Wednesday, March 5, 2008

Utilizing Political Influencers to Reach Undecided Voters

3:30 p.m. Still here at the Politics Online Conference and things are winding down. Since lunch, it has been a whirlwind afternoon. I've spent the last hour trying in vain to get my Internet connection back. Well, not exactly a full hour. After about fifteen minutes in the area near the cocktail lounge, I became exceedingly frustrated. That's when I turned to the nice gentleman sitting in the chair to my right. He turned out to be Neal Gorenflo, V.P. of Client Services for FAS.research, a network analyst for businesses and other enterprises. Neal helped clear out my cache, but the flippn' PC still wouldn't connect.

May have been our location. My favorite blue chairs at the edge of the downstairs lobby were already taken.

Deciding to make lemonade out of lemons, I agreed to watch Neal's online presentation about market media. His company created a social statistics model from their affiliation with the Vienna Green Party to identify hubs of influence. These hubs are undecided voters with a bent toward the political middle. The company's objective: influencing people I have previously identified as the de facto third party to support a particular candidate. One of yesterday's conference sessions touched upon this very subject, so Neal had my undivided attention.

The two of us had a great time discussing Independent voters, Hillary or Obama, the need for less rancorous political discussion, and Neal's presentation. Yes, social statistics are not imperial evidence. There is margin for error. Still, it is a better model than what candidates work with now -- well worth investigating. FAS is hard at work, identifying parties and/or voters like the Vienna Green Party here in America, hoping to spread a candidate's message by targeting their political influencers.

But how does one influence a voter in the middle who may not necessarily agree with an influencer's political perspective? I say agree to disagree and be nice about it. Neal says the answer is more definitive.
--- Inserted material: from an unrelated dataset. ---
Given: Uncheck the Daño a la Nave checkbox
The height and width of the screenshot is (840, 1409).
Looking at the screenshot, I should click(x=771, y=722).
Frame the message in such a way that it becomes palatable. For example, a hardline conservative voter is against crime, wants to reduce crime, but thinks crime is committed by lazy shiftless people. A more liberal voter believes people who commit crime have been dealt a bad hand and shouldn't be blamed for their anti-social behavior. How can the swing-voter influencer reach both kinds of voters? Tell the conservative voter society benefits by keeping people out of jail. Therefore, their best solution is to support a political ideology likely to accomplish that objective. Create jobs, start social programs, that kind of thing. The liberal voter is already onboard.


Actually, the presentation was much more detailed and comprehensive than that, but it is the message I walked away with at the end of the presentation as I, once again, packed up my PC and conference materials to search for greener connection pastures.